Assignment
Taking the line with "Image resolution: width=2080" as the first and the line with "You are a computer-use agent. 2576x1083" as the last, set down exactly every line in that range from the entries below, and no more.

The data
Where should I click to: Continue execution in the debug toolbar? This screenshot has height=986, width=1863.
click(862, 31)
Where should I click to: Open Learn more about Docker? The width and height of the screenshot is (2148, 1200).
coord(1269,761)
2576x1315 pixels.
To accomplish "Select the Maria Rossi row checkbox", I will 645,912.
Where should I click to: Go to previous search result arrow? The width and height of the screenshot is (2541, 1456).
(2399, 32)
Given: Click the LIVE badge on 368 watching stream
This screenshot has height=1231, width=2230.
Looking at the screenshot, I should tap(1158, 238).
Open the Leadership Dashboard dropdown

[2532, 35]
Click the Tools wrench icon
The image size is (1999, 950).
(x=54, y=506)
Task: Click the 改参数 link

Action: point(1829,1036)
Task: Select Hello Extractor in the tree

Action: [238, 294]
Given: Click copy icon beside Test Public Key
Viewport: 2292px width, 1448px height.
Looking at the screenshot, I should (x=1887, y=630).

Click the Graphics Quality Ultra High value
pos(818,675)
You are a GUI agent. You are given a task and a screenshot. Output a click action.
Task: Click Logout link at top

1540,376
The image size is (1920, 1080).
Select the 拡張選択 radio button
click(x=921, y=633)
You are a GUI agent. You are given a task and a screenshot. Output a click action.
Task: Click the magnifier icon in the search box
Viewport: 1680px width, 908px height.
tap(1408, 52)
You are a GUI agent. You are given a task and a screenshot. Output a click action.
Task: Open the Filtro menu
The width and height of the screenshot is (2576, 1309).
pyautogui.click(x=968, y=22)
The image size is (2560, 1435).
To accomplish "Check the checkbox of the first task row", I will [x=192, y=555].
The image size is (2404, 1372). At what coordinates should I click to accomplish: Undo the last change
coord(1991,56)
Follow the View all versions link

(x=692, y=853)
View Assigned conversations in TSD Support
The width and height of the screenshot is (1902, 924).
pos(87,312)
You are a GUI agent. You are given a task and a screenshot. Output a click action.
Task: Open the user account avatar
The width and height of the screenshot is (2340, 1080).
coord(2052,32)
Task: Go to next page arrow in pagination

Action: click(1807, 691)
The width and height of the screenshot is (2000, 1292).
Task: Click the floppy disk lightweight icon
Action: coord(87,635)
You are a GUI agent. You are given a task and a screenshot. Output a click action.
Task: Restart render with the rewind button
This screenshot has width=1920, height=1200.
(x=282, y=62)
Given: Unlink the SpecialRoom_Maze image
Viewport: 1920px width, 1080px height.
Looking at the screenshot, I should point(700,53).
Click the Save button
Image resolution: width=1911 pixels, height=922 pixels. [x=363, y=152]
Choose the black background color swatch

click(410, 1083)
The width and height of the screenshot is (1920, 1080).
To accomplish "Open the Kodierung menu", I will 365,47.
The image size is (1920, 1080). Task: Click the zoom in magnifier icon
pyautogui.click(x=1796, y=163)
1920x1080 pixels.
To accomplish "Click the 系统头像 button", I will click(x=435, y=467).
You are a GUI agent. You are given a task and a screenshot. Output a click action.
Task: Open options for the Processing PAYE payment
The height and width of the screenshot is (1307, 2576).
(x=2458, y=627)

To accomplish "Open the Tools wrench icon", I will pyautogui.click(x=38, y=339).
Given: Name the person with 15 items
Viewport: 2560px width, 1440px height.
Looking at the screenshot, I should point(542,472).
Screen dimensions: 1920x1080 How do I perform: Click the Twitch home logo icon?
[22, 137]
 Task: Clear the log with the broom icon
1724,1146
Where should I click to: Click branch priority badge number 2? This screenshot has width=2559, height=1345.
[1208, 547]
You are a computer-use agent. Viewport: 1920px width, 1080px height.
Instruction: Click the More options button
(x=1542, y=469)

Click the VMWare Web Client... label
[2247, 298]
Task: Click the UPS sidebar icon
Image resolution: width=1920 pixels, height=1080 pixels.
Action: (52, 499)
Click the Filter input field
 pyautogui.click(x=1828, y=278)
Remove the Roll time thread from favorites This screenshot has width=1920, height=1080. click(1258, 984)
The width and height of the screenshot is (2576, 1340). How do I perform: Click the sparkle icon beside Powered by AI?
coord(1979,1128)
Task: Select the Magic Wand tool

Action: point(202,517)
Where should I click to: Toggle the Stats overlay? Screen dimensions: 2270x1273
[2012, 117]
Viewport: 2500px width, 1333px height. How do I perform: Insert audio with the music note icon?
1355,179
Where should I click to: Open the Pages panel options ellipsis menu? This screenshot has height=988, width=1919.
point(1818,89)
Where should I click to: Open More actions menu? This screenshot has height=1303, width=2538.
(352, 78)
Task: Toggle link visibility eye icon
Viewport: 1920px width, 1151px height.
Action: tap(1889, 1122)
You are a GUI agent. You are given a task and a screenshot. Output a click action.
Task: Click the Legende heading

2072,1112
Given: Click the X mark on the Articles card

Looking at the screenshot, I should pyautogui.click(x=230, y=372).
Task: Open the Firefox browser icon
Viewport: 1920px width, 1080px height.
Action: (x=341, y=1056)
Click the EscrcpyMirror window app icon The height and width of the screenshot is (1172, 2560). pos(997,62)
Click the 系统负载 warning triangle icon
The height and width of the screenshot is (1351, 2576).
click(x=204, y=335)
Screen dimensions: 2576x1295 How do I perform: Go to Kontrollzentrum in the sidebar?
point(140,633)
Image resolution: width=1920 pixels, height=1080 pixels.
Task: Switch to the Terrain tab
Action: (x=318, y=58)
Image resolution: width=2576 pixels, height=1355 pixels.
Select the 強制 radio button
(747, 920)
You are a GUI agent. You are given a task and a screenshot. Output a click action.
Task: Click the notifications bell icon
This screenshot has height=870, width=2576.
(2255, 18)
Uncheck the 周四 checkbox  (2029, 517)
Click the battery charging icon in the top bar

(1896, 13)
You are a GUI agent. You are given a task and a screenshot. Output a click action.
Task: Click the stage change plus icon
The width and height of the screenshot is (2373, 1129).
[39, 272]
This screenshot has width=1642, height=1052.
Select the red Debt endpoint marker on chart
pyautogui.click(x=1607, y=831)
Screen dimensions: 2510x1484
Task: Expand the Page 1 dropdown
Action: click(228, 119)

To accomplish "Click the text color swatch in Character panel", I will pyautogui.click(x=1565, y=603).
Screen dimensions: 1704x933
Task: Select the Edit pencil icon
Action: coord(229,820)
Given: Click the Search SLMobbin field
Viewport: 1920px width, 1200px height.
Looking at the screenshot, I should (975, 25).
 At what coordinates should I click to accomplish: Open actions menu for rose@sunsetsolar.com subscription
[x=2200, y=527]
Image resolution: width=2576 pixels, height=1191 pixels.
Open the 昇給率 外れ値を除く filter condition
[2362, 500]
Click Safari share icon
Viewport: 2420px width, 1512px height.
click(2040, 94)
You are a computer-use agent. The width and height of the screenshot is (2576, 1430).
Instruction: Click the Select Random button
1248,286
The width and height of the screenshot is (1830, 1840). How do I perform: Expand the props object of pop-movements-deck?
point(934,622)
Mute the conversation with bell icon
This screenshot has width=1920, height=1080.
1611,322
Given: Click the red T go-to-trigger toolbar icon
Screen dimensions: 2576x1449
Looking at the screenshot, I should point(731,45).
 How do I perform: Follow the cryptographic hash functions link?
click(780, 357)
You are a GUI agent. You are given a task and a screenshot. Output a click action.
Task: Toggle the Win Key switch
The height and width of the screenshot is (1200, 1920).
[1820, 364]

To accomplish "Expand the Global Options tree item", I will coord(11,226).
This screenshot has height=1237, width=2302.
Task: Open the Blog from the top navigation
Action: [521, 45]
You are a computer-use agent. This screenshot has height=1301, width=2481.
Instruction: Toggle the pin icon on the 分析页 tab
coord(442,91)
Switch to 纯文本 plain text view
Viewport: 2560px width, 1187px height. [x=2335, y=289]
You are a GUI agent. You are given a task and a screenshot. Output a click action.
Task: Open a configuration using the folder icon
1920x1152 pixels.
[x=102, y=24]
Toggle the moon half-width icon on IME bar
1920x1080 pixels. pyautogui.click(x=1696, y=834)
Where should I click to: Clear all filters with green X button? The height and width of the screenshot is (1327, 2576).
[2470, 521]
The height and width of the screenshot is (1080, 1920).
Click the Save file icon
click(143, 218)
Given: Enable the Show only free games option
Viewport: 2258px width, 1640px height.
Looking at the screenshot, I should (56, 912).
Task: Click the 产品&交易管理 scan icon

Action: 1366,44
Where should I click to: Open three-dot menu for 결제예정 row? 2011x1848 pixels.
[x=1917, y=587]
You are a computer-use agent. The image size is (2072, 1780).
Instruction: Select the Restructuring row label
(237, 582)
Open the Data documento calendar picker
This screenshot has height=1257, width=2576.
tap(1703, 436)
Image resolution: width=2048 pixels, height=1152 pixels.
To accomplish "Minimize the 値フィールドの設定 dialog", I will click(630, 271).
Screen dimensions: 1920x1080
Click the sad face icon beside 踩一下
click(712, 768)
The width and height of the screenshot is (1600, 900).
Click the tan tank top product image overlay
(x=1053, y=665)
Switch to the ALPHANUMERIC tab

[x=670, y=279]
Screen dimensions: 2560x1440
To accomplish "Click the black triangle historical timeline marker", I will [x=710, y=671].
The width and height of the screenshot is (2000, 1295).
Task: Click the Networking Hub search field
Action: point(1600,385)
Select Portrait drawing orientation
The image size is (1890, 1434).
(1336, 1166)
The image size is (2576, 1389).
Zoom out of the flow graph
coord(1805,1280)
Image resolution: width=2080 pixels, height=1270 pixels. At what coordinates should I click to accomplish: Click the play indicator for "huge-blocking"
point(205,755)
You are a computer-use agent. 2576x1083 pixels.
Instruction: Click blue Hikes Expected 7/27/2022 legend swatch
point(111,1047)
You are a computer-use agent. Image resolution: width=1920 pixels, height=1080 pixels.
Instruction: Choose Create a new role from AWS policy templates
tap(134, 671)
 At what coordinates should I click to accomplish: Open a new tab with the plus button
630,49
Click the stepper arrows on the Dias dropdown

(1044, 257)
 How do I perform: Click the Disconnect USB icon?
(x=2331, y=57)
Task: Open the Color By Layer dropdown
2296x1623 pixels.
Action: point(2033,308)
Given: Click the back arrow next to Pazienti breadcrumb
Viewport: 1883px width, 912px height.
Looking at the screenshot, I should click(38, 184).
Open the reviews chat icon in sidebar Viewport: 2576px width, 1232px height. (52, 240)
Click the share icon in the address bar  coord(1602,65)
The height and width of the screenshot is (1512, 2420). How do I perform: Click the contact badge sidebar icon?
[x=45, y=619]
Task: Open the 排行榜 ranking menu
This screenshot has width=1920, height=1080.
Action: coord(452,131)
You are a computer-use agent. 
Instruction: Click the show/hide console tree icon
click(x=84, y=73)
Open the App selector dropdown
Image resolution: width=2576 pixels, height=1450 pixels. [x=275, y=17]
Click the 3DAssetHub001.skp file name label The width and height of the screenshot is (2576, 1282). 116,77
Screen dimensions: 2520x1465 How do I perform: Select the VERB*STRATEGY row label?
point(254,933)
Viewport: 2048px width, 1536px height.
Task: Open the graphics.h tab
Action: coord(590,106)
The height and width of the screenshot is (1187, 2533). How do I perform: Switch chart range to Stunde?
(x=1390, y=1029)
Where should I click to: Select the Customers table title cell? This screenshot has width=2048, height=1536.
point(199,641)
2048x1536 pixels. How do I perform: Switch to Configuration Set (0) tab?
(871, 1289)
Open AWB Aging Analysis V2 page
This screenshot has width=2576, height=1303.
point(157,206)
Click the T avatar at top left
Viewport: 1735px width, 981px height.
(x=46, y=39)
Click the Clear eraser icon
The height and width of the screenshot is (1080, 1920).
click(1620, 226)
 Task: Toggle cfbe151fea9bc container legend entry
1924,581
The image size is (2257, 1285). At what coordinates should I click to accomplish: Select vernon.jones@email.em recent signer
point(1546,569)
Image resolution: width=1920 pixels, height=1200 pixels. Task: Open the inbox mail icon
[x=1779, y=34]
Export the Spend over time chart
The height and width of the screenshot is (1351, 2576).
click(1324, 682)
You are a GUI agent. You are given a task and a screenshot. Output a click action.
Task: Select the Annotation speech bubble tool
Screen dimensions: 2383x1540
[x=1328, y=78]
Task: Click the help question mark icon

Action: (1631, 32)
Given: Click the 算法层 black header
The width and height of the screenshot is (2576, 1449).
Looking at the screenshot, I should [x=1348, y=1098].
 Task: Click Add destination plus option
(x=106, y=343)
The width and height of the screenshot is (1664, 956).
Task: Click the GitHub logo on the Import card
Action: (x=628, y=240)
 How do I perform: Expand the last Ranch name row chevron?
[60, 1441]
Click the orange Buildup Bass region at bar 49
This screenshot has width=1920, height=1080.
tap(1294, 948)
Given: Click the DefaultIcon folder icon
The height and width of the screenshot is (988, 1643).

Written solution
Image resolution: width=2080 pixels, height=1270 pixels. At what coordinates should I click to accomplish: Click the play indicator for "huge-blocking"
point(205,755)
You are a computer-use agent. 2576x1083 pixels.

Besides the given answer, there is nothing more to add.